Stored records
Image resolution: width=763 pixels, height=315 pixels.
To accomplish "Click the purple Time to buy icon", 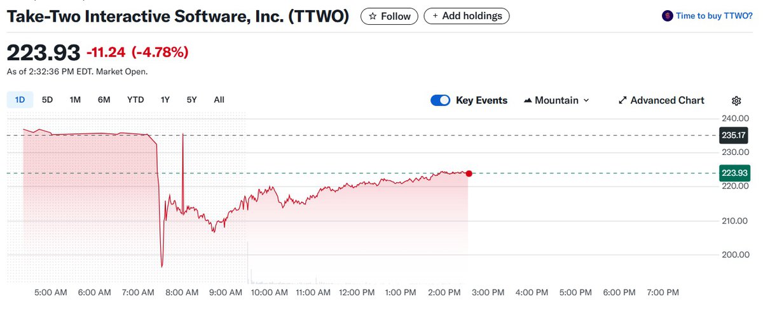I will (x=667, y=16).
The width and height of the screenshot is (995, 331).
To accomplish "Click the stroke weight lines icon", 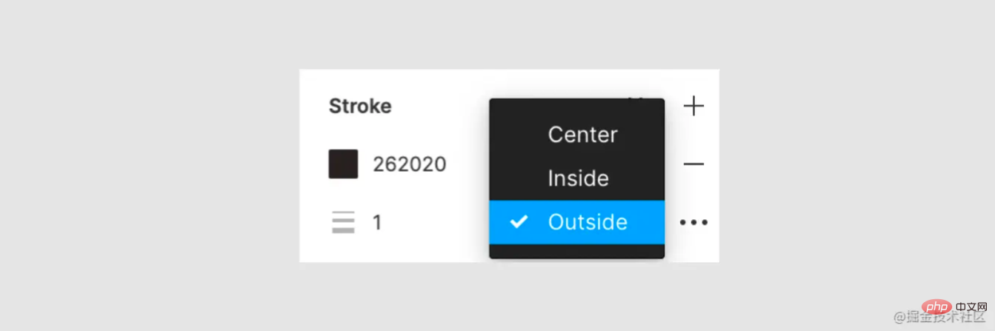I will coord(343,222).
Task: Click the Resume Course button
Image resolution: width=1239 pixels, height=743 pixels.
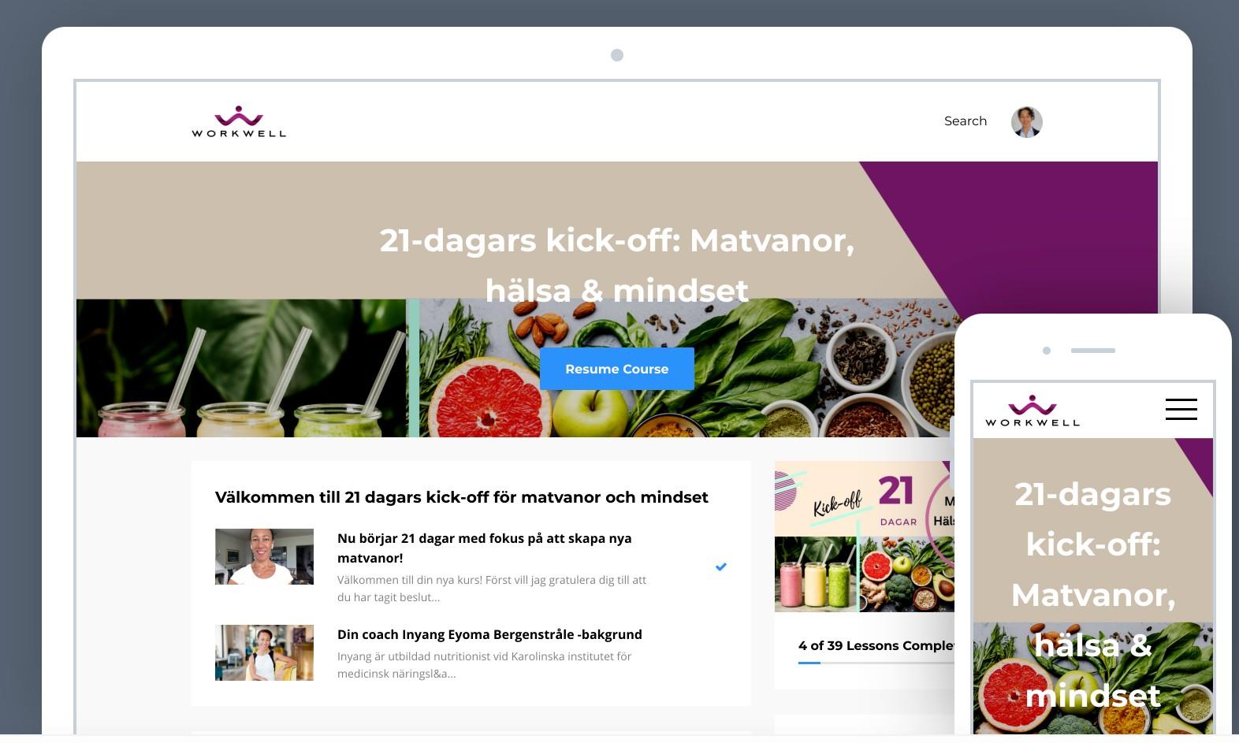Action: [x=616, y=369]
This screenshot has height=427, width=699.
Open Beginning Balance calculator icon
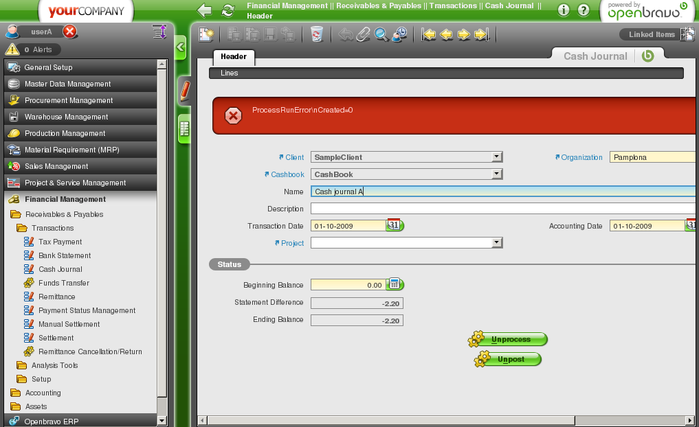395,284
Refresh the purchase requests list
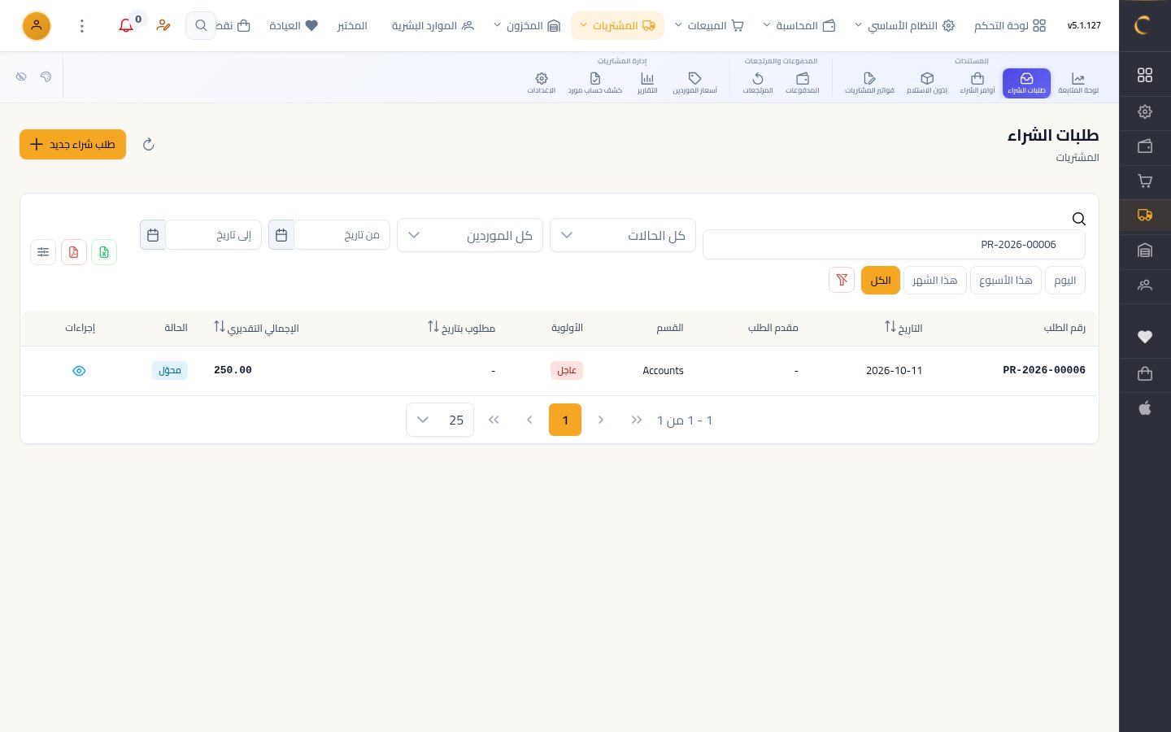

EXERCISE BRIEF. Of all the lines in the data, count those that contain "screenshot" and give that figure with nothing else.

EXERCISE ANSWER. 2